First, my aim is not to explain how or why ULMFIT became to be a state-of-the-art model because there are many resources like this fast.ai blog post, part 1 (2019) course videos, and many other blog posts floating around the internet. Rather, I will be digging deeper into references of ULMFIT and references of it’s references to get a better understanding of the fundamental building blocks that it adapts.

This might be little overwhelming for demystifying the underlings of this study but sometimes being little obsessed helps. I usually end up opening 87634172 tabs in my browser, reading the source code and spending quite some time bouncing back and forth between all these resources. I did the same when I got my hands dirty with ULMFIT for the Kaggle competition I’ve introduced in the beginning of this post. Since I’ve already spent quite some time digging deeper, I thought it would be cool to share what I distilled from it.

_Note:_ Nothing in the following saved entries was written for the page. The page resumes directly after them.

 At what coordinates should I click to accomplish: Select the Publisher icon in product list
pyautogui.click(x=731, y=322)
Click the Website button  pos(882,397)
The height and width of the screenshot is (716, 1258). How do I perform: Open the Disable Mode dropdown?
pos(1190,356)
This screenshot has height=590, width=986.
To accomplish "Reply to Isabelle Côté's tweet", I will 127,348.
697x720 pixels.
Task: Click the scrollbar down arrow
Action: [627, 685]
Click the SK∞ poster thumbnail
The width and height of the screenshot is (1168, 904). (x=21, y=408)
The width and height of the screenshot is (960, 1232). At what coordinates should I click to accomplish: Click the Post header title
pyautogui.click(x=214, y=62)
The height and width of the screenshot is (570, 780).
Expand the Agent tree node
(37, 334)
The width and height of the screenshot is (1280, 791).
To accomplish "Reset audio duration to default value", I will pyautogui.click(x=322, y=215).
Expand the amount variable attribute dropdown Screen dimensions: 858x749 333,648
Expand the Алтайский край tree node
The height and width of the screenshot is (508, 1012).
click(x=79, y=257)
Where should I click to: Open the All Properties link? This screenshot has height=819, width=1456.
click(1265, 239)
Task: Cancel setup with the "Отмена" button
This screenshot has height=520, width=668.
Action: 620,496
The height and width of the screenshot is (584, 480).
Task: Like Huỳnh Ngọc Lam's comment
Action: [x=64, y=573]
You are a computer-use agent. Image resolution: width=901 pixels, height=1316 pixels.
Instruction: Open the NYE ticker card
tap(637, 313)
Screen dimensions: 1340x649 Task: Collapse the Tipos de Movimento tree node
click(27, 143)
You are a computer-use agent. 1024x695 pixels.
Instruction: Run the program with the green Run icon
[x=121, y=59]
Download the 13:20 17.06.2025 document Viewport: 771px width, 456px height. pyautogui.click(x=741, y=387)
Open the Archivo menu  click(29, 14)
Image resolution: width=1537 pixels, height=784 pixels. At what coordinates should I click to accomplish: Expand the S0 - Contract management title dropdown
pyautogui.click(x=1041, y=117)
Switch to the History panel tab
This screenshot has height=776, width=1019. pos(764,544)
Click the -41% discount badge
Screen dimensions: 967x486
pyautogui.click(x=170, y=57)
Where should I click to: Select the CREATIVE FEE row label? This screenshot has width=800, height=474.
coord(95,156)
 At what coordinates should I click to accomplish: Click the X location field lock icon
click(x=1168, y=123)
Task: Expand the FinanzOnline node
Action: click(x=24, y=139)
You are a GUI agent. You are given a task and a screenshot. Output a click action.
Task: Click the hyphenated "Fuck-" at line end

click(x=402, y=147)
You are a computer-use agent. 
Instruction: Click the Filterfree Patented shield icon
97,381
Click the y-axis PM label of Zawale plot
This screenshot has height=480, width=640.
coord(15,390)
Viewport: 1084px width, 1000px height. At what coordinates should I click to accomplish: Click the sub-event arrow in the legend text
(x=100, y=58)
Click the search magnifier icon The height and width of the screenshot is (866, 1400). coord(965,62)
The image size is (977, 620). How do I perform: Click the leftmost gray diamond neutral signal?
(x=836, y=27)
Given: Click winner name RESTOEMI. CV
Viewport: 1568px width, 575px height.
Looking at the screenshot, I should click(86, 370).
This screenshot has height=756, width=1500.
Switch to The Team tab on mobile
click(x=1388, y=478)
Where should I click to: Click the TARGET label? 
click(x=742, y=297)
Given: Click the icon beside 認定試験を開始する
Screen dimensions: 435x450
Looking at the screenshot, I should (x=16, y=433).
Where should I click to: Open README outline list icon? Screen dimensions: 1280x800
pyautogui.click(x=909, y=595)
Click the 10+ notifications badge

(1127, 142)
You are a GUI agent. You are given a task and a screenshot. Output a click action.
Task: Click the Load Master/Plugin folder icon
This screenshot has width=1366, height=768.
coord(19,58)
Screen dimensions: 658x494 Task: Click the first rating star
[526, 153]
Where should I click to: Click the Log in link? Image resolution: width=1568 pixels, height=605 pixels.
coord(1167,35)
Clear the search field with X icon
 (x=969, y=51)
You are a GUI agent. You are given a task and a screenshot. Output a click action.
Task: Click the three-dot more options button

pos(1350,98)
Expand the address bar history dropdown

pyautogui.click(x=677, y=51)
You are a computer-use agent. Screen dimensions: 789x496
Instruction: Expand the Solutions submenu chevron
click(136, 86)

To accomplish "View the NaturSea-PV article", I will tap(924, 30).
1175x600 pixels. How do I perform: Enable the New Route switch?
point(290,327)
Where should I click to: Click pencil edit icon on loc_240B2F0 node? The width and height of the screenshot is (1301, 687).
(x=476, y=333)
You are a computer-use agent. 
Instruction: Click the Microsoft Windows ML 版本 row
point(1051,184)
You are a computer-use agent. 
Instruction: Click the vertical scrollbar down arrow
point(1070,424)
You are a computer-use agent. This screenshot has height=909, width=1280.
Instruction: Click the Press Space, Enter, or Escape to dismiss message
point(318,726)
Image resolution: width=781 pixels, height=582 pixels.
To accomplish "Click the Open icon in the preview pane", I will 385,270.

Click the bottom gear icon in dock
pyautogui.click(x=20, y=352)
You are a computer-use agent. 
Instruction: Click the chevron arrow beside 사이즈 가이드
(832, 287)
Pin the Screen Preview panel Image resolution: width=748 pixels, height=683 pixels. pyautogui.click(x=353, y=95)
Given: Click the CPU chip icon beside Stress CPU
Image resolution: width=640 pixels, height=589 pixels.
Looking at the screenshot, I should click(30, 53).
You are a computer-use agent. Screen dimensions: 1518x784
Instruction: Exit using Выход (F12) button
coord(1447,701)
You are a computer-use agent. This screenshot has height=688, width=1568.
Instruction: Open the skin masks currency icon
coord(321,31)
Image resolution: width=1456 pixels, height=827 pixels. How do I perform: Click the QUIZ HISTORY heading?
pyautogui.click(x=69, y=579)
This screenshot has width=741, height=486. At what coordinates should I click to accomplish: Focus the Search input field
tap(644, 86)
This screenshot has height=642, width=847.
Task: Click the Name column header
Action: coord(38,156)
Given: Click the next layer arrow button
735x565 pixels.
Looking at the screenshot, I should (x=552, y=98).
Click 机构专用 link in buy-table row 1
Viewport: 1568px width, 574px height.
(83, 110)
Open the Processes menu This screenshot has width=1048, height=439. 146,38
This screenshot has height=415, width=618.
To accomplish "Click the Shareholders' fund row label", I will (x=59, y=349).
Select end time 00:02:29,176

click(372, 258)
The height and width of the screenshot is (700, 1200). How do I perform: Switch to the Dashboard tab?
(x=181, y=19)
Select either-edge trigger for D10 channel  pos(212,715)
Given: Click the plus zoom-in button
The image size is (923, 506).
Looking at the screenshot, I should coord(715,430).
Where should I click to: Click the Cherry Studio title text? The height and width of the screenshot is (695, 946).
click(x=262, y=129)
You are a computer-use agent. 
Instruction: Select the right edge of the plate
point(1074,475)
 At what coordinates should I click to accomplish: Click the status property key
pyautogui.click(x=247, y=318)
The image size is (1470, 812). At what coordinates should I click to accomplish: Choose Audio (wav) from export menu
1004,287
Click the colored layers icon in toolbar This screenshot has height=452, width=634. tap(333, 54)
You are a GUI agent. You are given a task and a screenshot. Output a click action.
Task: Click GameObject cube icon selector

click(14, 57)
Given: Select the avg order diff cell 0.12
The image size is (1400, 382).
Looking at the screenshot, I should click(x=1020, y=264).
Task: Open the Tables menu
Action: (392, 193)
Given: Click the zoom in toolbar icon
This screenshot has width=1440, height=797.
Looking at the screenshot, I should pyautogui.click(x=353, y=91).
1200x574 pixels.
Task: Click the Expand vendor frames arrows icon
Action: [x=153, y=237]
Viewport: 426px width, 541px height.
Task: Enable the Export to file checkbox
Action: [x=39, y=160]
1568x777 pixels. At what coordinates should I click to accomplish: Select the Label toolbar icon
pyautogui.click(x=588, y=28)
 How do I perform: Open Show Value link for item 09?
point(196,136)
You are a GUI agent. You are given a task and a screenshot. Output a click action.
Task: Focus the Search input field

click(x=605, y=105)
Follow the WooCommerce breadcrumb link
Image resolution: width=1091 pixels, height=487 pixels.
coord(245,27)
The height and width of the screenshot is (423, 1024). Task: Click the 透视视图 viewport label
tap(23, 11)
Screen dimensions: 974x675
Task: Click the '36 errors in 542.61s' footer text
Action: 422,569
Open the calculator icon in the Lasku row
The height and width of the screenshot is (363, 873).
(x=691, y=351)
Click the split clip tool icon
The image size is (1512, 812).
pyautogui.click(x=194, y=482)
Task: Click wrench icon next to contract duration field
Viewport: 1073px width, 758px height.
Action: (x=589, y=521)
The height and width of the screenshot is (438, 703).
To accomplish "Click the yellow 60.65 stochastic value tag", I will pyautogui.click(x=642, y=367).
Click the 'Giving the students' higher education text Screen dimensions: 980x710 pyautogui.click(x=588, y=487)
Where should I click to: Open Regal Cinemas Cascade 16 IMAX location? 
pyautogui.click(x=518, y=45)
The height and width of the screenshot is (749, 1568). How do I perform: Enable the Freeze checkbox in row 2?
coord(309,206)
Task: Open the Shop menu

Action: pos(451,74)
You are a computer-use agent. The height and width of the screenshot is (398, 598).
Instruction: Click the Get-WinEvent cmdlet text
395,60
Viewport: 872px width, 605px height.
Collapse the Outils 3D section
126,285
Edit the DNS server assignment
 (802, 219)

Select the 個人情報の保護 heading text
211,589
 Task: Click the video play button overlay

High level idea of ULMFIT is to train a language model using a very large corpus like Wikitext-103 (103M tokens), then to take this pretrained model’s encoder and combine it with a custom head model, e.g. for classification, and to do the good old fine tuning using discriminative learning rates in multiple stages carefully.

You should already be familiar with all of these, after all the aim here is to dig a little deeper.

if not: print("shame :)"); open(this).read() or open(this).read()
else: continue


Here is an overview of our encoder + classifier model.

(0): MultiBatchEncoder(
(module): AWD_LSTM(
(encoder): Embedding(60003, 300, padding_idx=1)
(encoder_dp): EmbeddingDropout(
(emb): Embedding(60003, 300, padding_idx=1)
(rnns): ModuleList(
(0): WeightDropout(
(module): LSTM(300, 1150, batch_first=True)
(1): WeightDropout(
(module): LSTM(1150, 1150, batch_first=True)
(2): WeightDropout(
(module): LSTM(1150, 300, batch_first=True)
(input_dp): RNNDropout()
(hidden_dps): ModuleList(
(0): RNNDropout()
(1): RNNDropout()
(2): RNNDropout()
(1): PoolingLinearClassifier(
(layers): Sequential(
(0): BatchNorm1d(900, eps=1e-05, momentum=0.1, affine=True, track_running_stats=True)
(1): Dropout(p=0.4)
(2): Linear(in_features=900, out_features=50, bias=True)
(3): ReLU(inplace)
(4): BatchNorm1d(50, eps=1e-05, momentum=0.1, affine=True, track_running_stats=True)
(5): Dropout(p=0.1)
(6): Linear(in_features=50, out_features=2, bias=True)

Above is the layer by layer exposure of ULMFIT in fast.ai library. Model is composed of pretrained encoder (MultiBatchRNNCore — module 0) and a custom head, e.g. for binary classification task in this case (PoolingLinearClassifier — module 1).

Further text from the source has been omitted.